Cerpen 1 Karya Aaron Octanus T

BERITA LAINNYA - 31 May 2021

Namaku Hendi Lianto Putra, biasa dipanggil ndidi. Entah sejak kapan kata itu menempel di namaku. Semasa sekolah, aku adalah anak yang culun, cengeng, sering jadi bahan bullyan, aku juga sering dimarahi oleh guruku karena nilai fisikaku selalu dibawah 50. Aku teringat kata guruku saat SMP, “Mau jadi apa kamu nanti? Dasar anak yang gapunya.....”. Ah sudahlah, tidak usah dilanjutkan, itu sangat menyakitkan.
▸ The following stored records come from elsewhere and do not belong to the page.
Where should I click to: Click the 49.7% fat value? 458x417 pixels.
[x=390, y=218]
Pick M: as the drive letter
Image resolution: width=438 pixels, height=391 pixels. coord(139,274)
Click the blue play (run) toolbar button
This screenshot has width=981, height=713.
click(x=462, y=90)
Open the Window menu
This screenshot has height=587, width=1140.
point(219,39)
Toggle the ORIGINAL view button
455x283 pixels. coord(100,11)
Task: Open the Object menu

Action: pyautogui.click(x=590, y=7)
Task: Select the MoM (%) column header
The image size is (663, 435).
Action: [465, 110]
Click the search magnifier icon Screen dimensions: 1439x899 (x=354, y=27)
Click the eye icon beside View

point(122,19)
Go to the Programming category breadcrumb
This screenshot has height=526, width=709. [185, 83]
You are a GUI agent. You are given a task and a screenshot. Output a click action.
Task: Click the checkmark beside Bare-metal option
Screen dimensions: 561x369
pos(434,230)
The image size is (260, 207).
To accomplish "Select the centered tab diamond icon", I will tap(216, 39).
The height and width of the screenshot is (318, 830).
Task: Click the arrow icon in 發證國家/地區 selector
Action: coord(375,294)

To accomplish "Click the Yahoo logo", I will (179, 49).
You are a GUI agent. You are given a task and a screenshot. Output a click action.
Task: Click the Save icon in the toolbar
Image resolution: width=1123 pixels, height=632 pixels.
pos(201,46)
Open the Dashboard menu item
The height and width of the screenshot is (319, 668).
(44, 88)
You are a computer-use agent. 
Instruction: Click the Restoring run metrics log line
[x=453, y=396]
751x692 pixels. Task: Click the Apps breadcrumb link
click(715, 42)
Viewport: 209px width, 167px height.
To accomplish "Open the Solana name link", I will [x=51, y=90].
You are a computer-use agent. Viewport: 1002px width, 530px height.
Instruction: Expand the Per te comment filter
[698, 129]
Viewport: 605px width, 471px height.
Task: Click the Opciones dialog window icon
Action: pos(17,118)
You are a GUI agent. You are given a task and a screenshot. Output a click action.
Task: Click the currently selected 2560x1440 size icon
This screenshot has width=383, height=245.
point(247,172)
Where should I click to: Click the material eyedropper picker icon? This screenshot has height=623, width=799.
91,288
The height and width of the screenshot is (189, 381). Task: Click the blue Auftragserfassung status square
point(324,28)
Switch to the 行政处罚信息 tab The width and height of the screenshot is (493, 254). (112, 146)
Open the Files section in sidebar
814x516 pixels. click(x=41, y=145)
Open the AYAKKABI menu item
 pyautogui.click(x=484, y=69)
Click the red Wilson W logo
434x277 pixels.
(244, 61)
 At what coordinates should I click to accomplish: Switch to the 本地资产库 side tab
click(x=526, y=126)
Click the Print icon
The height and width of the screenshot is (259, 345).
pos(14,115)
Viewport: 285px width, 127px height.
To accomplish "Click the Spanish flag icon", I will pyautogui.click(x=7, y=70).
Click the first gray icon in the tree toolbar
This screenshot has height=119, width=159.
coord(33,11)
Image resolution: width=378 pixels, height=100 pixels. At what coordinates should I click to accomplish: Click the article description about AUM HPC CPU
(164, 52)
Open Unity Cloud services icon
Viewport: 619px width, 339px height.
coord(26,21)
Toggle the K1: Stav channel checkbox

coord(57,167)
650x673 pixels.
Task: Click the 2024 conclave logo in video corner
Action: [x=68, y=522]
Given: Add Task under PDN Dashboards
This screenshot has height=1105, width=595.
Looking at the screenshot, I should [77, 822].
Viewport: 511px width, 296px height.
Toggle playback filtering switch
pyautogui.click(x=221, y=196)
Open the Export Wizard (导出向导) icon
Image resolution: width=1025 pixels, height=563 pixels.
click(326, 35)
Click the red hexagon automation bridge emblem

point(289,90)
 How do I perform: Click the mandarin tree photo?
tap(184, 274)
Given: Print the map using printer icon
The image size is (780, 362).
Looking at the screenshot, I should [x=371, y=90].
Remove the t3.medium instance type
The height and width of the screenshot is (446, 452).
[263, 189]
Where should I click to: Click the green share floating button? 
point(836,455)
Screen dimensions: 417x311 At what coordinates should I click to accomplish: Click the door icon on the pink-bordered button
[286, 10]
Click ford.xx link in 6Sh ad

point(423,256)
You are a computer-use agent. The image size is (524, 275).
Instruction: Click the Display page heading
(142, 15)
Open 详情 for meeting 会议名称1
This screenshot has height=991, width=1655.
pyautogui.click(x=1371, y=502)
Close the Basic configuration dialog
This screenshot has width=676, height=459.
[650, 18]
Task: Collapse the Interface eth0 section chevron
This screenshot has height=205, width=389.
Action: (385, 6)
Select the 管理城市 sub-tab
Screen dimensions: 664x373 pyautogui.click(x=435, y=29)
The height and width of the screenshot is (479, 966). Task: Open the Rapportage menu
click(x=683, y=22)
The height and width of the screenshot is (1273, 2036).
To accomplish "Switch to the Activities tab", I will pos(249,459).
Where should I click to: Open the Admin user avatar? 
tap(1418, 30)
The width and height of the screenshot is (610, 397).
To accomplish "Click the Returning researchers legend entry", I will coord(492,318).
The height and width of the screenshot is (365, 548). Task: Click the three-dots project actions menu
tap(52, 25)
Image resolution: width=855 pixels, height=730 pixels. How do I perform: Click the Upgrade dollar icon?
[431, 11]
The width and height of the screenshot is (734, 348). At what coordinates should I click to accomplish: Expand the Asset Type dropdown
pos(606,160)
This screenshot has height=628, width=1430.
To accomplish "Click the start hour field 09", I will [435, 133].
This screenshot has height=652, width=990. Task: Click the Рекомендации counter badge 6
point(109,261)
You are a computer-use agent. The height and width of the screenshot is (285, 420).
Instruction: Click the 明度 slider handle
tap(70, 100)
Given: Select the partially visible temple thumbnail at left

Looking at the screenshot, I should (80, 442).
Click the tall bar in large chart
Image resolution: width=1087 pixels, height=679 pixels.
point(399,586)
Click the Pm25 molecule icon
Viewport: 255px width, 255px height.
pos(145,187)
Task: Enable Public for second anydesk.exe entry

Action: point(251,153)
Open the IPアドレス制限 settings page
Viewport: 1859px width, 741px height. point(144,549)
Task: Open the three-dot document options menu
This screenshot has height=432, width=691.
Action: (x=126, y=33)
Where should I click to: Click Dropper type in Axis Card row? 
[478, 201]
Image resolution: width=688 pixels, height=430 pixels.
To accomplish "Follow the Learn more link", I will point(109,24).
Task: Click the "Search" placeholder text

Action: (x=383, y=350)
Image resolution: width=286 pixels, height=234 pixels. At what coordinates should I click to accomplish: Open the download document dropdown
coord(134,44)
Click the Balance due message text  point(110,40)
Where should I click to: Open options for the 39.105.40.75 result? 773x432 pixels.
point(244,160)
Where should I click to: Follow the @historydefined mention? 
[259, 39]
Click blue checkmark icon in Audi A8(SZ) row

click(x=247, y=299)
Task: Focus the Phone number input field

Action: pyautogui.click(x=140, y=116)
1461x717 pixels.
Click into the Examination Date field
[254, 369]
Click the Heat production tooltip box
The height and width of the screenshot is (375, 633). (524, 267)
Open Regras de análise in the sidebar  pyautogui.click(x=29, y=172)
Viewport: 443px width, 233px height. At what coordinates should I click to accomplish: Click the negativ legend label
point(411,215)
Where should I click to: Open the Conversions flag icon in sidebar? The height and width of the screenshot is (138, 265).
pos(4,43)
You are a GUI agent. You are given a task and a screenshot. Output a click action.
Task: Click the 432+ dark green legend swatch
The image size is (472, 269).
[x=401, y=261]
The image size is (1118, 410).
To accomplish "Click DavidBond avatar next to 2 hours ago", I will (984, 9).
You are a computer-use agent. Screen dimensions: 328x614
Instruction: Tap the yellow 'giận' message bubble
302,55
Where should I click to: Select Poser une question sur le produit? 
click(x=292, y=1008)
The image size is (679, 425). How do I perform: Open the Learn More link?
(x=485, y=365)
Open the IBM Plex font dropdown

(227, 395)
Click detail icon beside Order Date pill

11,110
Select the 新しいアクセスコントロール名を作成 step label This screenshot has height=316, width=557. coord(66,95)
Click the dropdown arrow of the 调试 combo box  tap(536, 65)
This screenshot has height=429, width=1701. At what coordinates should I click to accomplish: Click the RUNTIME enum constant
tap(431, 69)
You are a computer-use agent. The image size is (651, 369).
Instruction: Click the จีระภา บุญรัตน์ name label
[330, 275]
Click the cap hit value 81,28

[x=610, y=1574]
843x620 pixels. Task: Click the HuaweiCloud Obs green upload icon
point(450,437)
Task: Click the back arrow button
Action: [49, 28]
Tapi itu dulu, sekarang aku adalah seorang motivator, penulis, dan standup comedian yang cukup terkenal di kota ini. Aku bisa sedikit berbangga pada diriku. Bukuku yang berjudul “arti bahagia” meledak penjualannya di pasaran. Aku sangat senang kala itu, bagi orang Jakarta yang mengadu nasib ke Jogjakarta bermodal ijazah S1 dan menulis hanya bermodal laptop toshiba jadul.  

Aku sering diberi pertanyaan, “Kenapa Anda menjadi seorang penulis?” atau “Kenapa Anda menulis buku ini?” 

Tapi aku tidak pernah ditanya, “Bagaimana dan kapan kamu menemukan pola pikir bahagia?”. Hingga saat itu sekolahku mengadakan reuni SMA, dan temanku menanyakan itu. 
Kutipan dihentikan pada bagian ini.